Epigenetics and mutations in chronic myeloproliferative neoplasms.

The BCR-ABL1-negative classic myeloproliferative neoplasms, polycythemia vera (PV), essential thrombocytemia (ET) and primary myelofibrosis are clonal stem cell disorders associated with an increased production of mature blood cells belonging preferentially to one cell linage. They share substantial phenotypic mimicry, can undergo phenotypic shifts (from PV to ET and vice versa) as well as evolution to myelofibrosis (postPV/post-ET myelofibrosis), and all eventually progress to leukemia. The hypothesis that hypersensitivity of hematopoietic stem and progenitor cells to cytokines might largely account for the pathogenesis of myeloproliferative neoplasms has been corroborated by the discovery of mutations that affect cytoplasmic proteins involved in cytokine signaling, either resulting in a gain-of-function (JAK2 and MPL) or a loss-of-function (CBL and LNK).

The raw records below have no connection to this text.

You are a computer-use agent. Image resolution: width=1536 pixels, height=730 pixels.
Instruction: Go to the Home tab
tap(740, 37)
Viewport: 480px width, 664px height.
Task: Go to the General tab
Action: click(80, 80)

Dysregulation of tyrosine kinases is a recurrent theme in chronic myeloid neoplasms, as exemplified by the constitutive activation of ABL caused by oligomerization of the BCR-ABL fusion protein in chronic myelogenous leukemia, the gain-of-function mutation of the tyrosine kinase receptor c-KIT in mastocytosis, and the activation of platelet-derived growth factor receptor-α or -b and fibroblast growth factor receptor in hypereosinophilic disorders. However, high-throughput genomic analyses of myeloproliferative neoplasms have recently identified a second group of mutations that affect proteins involved in the epigenetic regulation of transcription, such as TET2, ASXL1 and EZH2. These abnormalities can occur in association and/or with mutations targeting tyrosine kinases.